There are few songs that can bridge generational gaps like Busted’s ‘Year 3000’.
And at Isle of Wight Festival on Saturday night, it did exactly that — uniting lifelong fans, curious newbies, and a surprising number of Jonas Brothers devotees in one gloriously chaotic singalong.
By the time the opening riff kicked in, the crowd at Seaclose Park was already primed. Busted had spent the past hour steamrolling through their back catalogue with punk-pop precision — all high kicks, power chords, and perfect chaos. But this was the one. ‘Year 3000’ felt like a time machine in itself, hurling the crowd back to when CD players were king, trousers were dangerously low-slung, and Busted were the band on the cover of Smash Hits.

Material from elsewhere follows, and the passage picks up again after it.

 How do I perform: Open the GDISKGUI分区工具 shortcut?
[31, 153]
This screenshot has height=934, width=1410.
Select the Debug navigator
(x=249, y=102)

It wasn’t just the 30-somethings screaming every word like they were back in their childhood bedrooms. A whole wave of Gen Z kids, many of whom discovered the track via the Jonas Brothers’ 2006 Disneyfied cover, were just as loud — maybe even louder. And honestly, no one cared which version got you here. The point was that everyone was here now, jumping like maniacs, shouting about triple-breasted women and under-water cities like it was gospel.
Charlie Simpson’s voice — once gravelly, now somehow even grittier — held up like a tank. Matt Willis leapt around like the world’s most jacked Duracell bunny. And James Bourne, still the cheeky glue between them, looked like he was loving every second.
If Busted ever needed proof that their songs had properly stood the test of time, this was it. The energy was ridiculous. The joy was real. And when the band hit that final chorus, fireworks might as well have gone off — the entire field felt like it was levitating.
They might have come from the past, but with ‘Year 3000’, Busted reminded everyone that their brand of melodic mayhem still has a place in the future.